Family cluster investigation
The family cluster reported today involves three people from Zhejiang province, a 49-year-old man, his wife, and their 23-year-old daughter, according to a report from Xinhua, China's state news agency. All three cases were previously reported.
The man's infection, which ultimately proved fatal, was confirmed on Jan 20. His daughter got sick 3 days after taking her father to the hospital, and she is in serious condition.
The man's wife's infection was confirmed on Jan 27, and her illness is mild, according to Xinhua.
Media reports in China yesterday, citing officials from China's Center for Disease Control and Prevention, said the parents are from Xiaoshan and worked as vegetable dealers in a live-bird market before they got sick and that their daughter had worked at the market for a short time, the South China Morning Post, an English-language newspaper based in Hong Kong, reported today.
Health officials investigating the infections aren't sure if the cases reflect human-to-human spread or if all involve exposure to a live-poultry source, the report said.
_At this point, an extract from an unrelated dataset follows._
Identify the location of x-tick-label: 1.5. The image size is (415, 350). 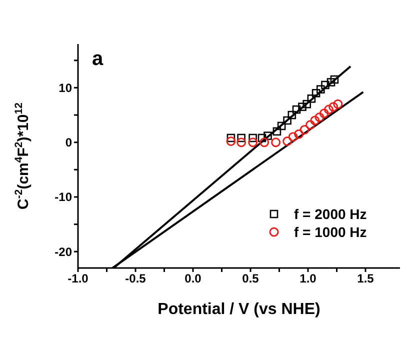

A few family clusters were reported during the first H7N9 wave last spring, and health officials have said limited human-to-human transmission could occur, especially during prolonged unprotected contact with sick people.
However, the World Health Organization (WHO) and other health groups have said so far there is no evidence of sustained human-to-human spread, and scientific studies suggest that so far the virus doesn't transmit easily through airborne spread.
In cases like the possible family cluster, we never learn the outcome. A poor family of vegetable sellers has lost its husband and father. The mother's illness may be mild, but her daughter is terribly ill. The whole family has suffered a tragic, millions-to-one accident in the process of trying to earn a living.